Et c'est là qu'une attaque DoS se distingue des autres menaces de cybersécurité classiques, comme les ransomwares ou un pirate informatique qui s'introduit dans un système. L'attaquant n'a pas besoin d'une connaissance approfondie de vos systèmes, ni de compétences en matière de piratage, et même si vous avez appliqué des correctifs à temps pour satisfaire aux exigences de conformité, cela ne fait pas vraiment de différence.
Pour lutter efficacement contre les attaques par déni de service, il faut déployer des efforts plus importants pour combattre directement les réseaux de zombies et les services d'amplification des correctifs, plutôt que d'opérer au niveau des cibles. En quelque sorte, il s'agit d'éliminer les armes plutôt que de protéger les cibles.

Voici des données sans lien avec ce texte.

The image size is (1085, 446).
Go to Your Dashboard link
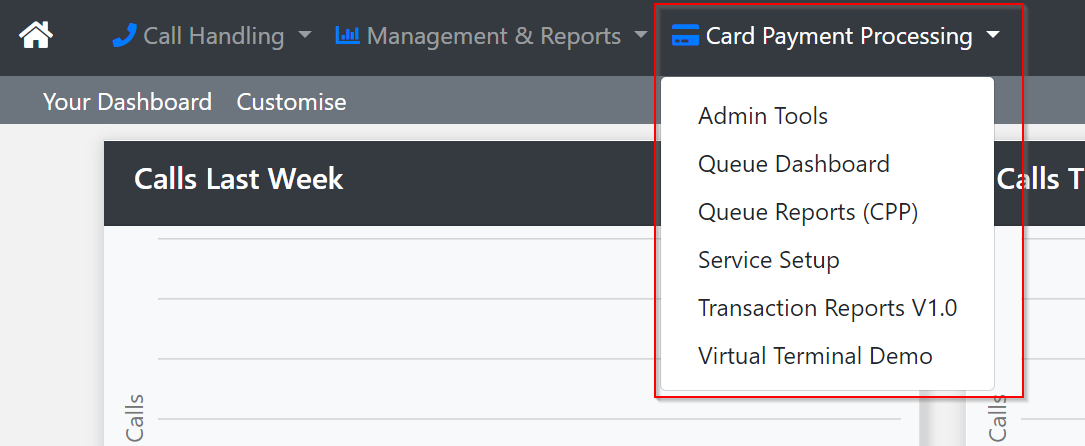127,102
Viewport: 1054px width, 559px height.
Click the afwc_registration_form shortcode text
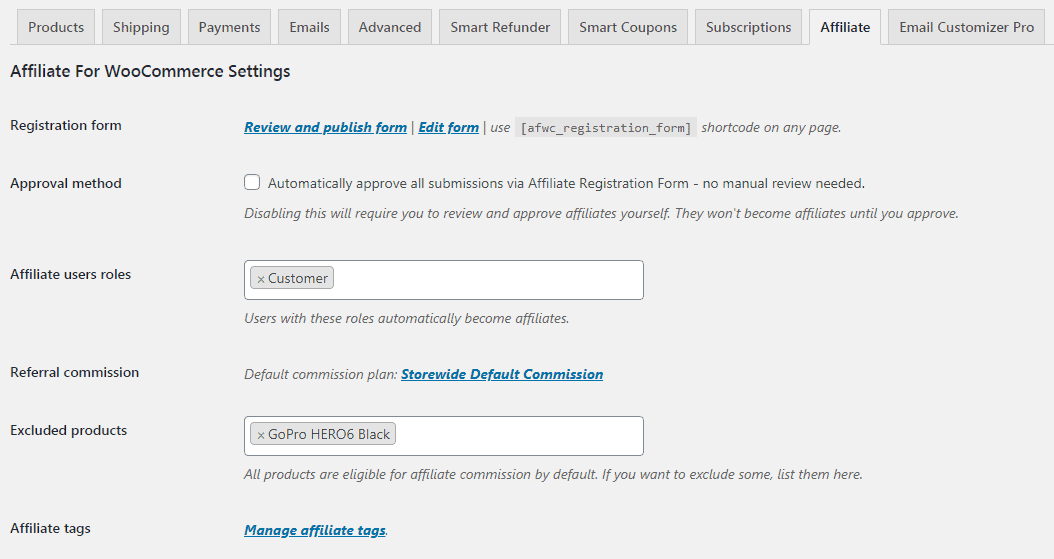coord(606,128)
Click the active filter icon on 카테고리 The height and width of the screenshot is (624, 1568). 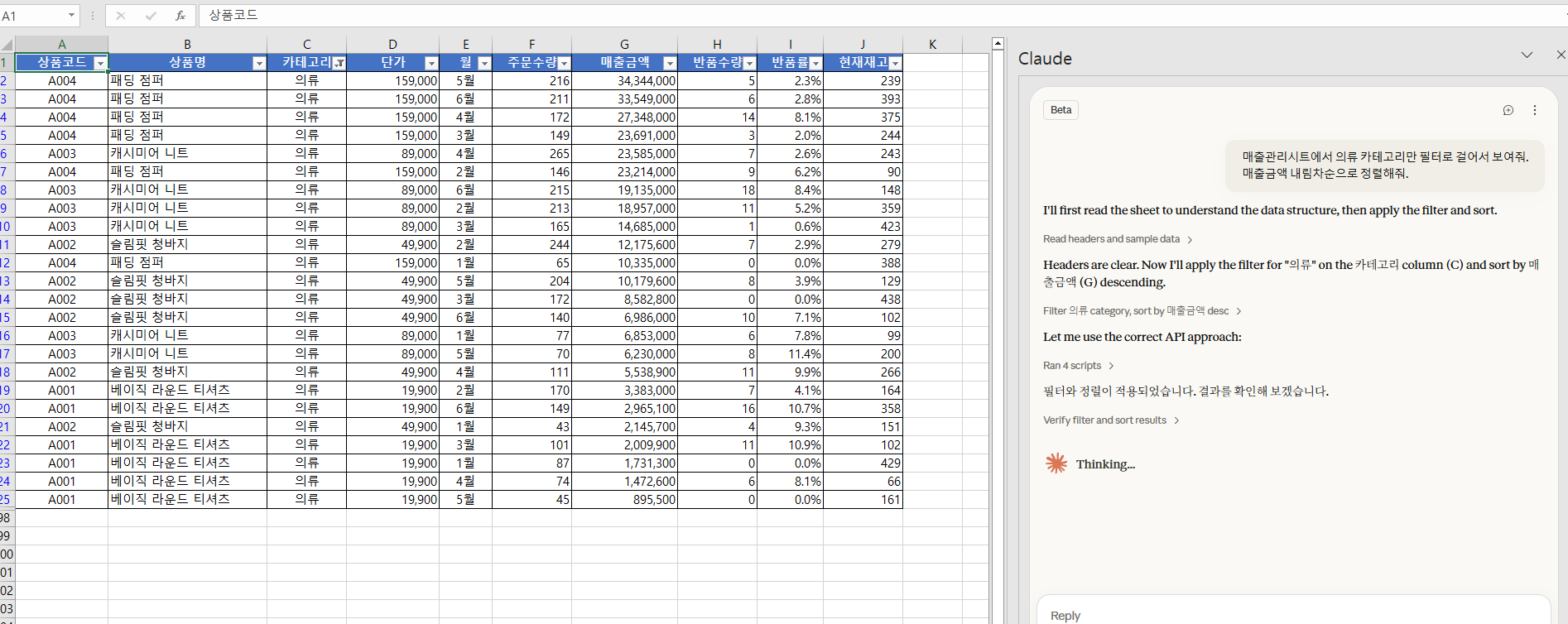click(339, 63)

Les réseaux de zombies sont créés lorsque des systèmes sont infectés, et c'est l'approche traditionnelle - phishing, vulnérabilités non corrigées, mauvaises configurations - qui peut effectivement être corrigée efficacement. Les services d'amplification sont généralement le résultat de bogues au niveau de la conception ou de la mise en œuvre de ces services - et cela peut également être corrigé. Cela ne fait que renforcer la nécessité d'appliquer des correctifs appropriés à tous vos systèmes. Non pas parce que vous êtes la victime d'un DoS, mais parce que vos systèmes peuvent être l'arme qui vise les systèmes de quelqu'un d'autre.
La meilleure option pour lutter contre ce problème est de s'attaquer à la source, et la "source" est tout système infecté ou non patché. Comme il n'est pas possible de deviner quel service va se révéler vulnérable pour être utilisé comme amplificateur dans une telle attaque, le meilleur conseil est de simplement patcher tout ce que vous pouvez, partout où vous le pouvez, et de le faire tout le temps. Si cette solution vous semble trop contraignante parce qu'elle est perturbatrice, recherchez des options non perturbatrices, telles que le patch en direct.
En assurant la sécurité de vos propres systèmes, vous contribuez également à assurer la sécurité des systèmes des autres.